* [Collection entries]
====================

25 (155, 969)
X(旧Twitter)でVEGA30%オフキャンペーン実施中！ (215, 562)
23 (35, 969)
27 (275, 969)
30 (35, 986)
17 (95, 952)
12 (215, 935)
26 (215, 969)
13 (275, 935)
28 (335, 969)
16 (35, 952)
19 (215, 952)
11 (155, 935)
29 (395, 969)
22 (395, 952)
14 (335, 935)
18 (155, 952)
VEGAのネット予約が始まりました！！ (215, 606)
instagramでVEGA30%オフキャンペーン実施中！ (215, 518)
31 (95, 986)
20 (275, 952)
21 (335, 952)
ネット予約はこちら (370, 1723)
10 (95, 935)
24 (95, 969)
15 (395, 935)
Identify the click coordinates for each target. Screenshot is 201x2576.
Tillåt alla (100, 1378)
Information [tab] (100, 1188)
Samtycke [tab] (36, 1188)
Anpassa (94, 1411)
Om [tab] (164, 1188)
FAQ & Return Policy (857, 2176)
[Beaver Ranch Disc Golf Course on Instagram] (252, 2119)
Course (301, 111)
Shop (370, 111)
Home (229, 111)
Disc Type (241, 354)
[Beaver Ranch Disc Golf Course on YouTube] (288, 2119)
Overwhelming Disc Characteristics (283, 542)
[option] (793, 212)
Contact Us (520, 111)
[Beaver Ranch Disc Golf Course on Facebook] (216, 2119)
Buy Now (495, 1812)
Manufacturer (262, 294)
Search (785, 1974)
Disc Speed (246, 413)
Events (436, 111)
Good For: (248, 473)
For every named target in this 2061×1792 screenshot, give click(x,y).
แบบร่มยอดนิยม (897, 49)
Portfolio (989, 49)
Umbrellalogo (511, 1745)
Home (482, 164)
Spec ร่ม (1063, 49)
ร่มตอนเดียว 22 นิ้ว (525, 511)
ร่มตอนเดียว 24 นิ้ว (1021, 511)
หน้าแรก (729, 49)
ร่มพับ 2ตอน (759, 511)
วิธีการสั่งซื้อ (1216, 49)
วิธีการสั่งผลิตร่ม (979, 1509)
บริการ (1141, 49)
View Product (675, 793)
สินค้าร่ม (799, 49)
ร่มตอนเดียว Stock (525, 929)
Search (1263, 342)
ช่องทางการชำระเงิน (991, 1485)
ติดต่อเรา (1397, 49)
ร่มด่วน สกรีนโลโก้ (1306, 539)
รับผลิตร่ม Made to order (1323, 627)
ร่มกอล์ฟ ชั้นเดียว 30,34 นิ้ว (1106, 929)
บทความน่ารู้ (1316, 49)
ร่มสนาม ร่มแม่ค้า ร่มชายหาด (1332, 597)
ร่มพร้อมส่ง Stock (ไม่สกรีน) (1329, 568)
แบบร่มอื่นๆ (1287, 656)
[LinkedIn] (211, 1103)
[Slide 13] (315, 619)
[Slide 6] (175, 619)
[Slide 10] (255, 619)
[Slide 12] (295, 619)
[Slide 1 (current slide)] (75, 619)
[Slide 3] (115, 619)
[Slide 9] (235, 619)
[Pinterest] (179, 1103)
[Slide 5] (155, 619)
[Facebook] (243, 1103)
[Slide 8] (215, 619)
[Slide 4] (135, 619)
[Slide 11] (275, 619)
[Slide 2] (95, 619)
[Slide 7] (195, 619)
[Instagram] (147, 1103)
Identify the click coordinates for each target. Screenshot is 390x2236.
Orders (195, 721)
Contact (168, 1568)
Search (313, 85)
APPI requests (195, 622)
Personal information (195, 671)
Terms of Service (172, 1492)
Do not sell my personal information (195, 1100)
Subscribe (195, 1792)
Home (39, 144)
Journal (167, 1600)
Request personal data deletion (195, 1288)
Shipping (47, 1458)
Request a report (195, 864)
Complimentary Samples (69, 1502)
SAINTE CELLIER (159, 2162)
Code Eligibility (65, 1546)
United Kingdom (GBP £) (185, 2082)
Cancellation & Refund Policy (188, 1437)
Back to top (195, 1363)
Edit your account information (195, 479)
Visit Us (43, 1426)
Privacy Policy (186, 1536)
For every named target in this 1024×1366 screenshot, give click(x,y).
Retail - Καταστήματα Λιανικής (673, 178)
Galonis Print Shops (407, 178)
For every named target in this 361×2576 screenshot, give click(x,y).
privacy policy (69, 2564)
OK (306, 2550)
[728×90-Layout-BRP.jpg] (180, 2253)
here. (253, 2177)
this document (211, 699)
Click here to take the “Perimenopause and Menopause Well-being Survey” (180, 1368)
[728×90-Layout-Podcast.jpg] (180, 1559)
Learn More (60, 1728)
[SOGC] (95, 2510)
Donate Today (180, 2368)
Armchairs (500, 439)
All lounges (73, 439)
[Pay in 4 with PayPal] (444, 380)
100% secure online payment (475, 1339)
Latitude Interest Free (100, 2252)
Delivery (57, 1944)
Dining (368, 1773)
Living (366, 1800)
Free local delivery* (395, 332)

====================

* [Exercise brief] Using the entries above, repeat only the lines from the one containing "APPI requests (195, 622)" through the one containing "this document (211, 699)", end lines included.

* [Task output]
APPI requests (195, 622)
Personal information (195, 671)
Terms of Service (172, 1492)
Do not sell my personal information (195, 1100)
Subscribe (195, 1792)
Home (39, 144)
Journal (167, 1600)
Request personal data deletion (195, 1288)
Shipping (47, 1458)
Request a report (195, 864)
Complimentary Samples (69, 1502)
SAINTE CELLIER (159, 2162)
Code Eligibility (65, 1546)
United Kingdom (GBP £) (185, 2082)
Cancellation & Refund Policy (188, 1437)
Back to top (195, 1363)
Edit your account information (195, 479)
Visit Us (43, 1426)
Privacy Policy (186, 1536)
For every named target in this 1024×1366 screenshot, give click(x,y).
Retail - Καταστήματα Λιανικής (673, 178)
Galonis Print Shops (407, 178)
For every named target in this 361×2576 screenshot, give click(x,y).
privacy policy (69, 2564)
OK (306, 2550)
[728×90-Layout-BRP.jpg] (180, 2253)
here. (253, 2177)
this document (211, 699)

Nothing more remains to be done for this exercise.